The smart walker will guide users rather than pull them, providing assistance with steering and braking. It’s meant to require little training and to avoid intimidating users.

The prototype uses a laser scanner to sense the environment (a commercial version would employ a cheaper infrared sensor). It detects a user’s intentions primarily via pressure monitors in the handles. When necessary, it automatically steers a front wheel or clamps the brakes on the back wheels.

If a person loses footing, the walker will detect the high force and burst of speed, then hit the brakes to try and prevent a fall. The scanner also detects elevation-the walker will stop at a step or curb.

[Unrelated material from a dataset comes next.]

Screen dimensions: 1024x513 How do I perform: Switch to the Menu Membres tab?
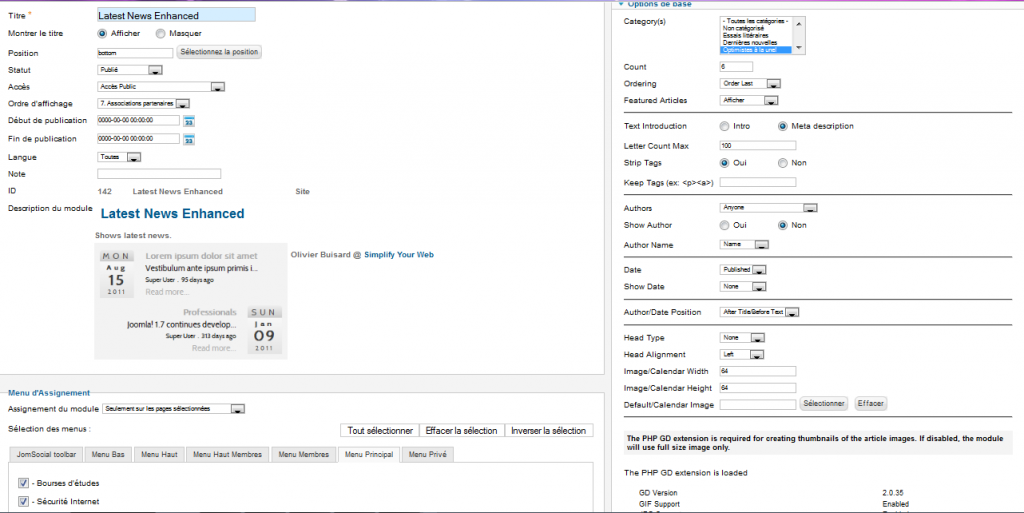pyautogui.click(x=303, y=455)
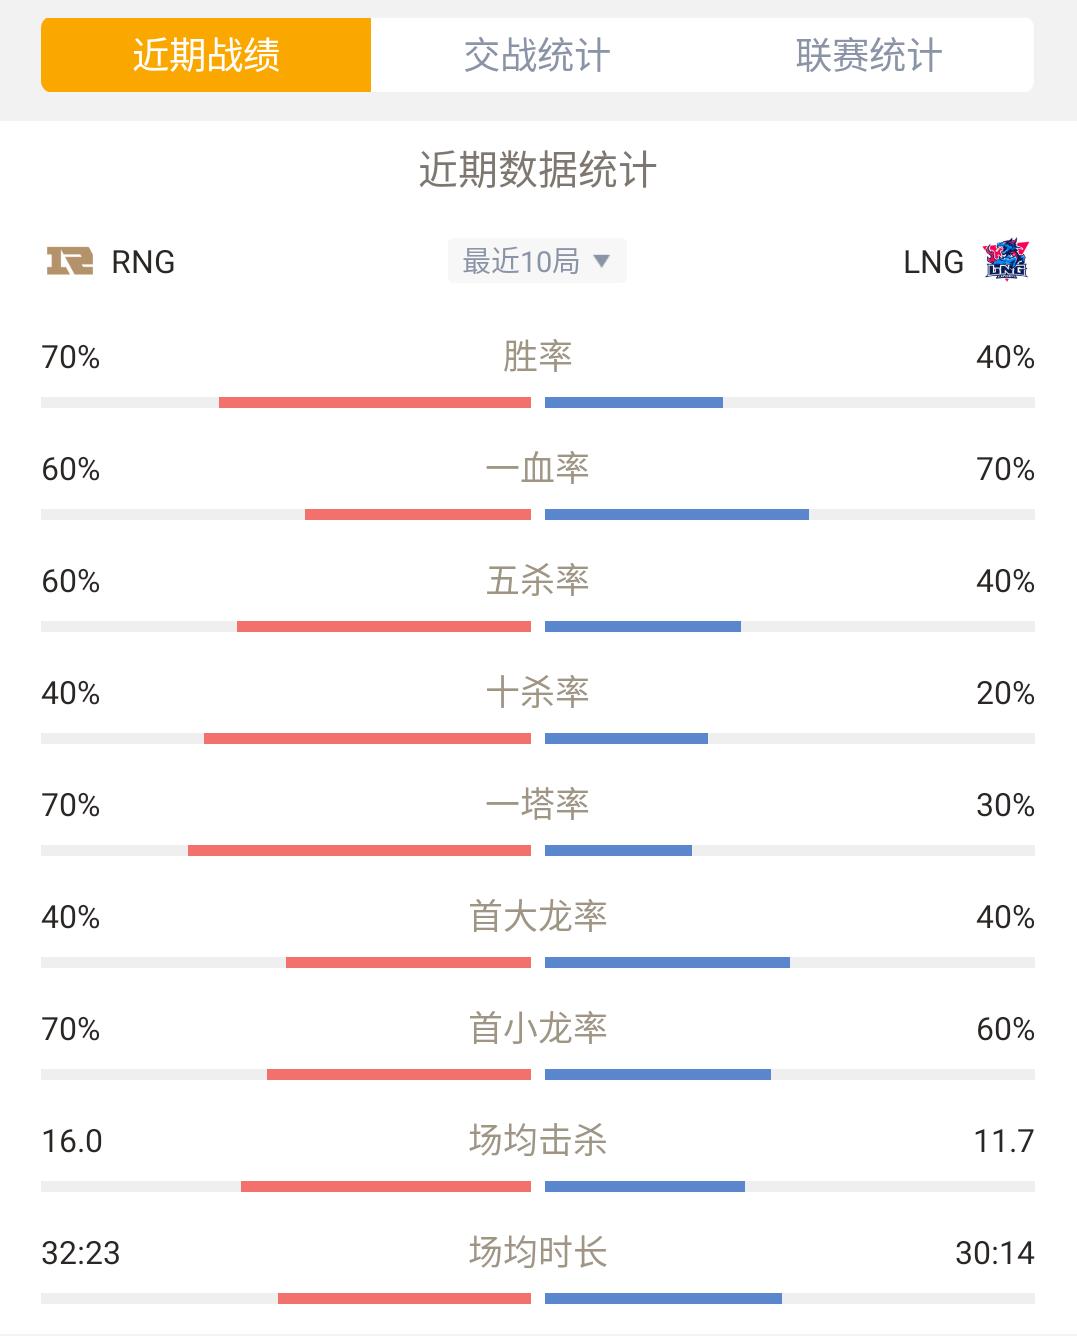Open the 联赛统计 tab
The width and height of the screenshot is (1077, 1336).
pos(868,55)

When a person using the smart walker enters a room with two doors, the scanner will detect these possible routes. The pressure applied naturally by the user will signal the walker to steer toward the door they want, and then steer safely through it. If the grandkids left a truck in the path, the walker will gradually steer around it. All the user must do is follow its lead.

Trickier Tracks

Of course, the real world offers more complicated scenarios. Project leader Glenn Wasson points to potential additional features that could help out.

For instance, when entering the room with two doors, the person may simply want to go to a chair in the middle. One possible solution is a training process, in which the walker learns the location of important items around the house and includes them as steering options.

A walker could even be programmed to recognize verbal commands and steer accordingly.

If the walker steers incorrectly, users will have an override option. Also, it will be equipped with a pulse detector. A rapid increase of pulse rate, indicating anxiety, could trigger the walker to cancel its active mode.

Wasson says that a commercial version of the walker could be available in as little as a year. The main hurdle will be getting approval from the Federal Drug Administration.

Quality of Life

“These kinds of smart technologies are very, very important,” says Jeffrey Dwyer, director of the Institute on Aging at the University of Florida in Gainesville.

Allowing people to continue their accustomed ways of life while they age can offer profound emotional benefits, he points out.

Also, any technology that pushes back the age the average person must enter a nursing home by even a month can mean billions saved nationwide, Dwyer says.

More important, according to Dwyer, is the potential to lighten the load carried by the countless family members and friends who care for the elderly. “If you could attach a dollar figure to that, which you can’t,” he says, “it would be tens of billions in benefits to families.”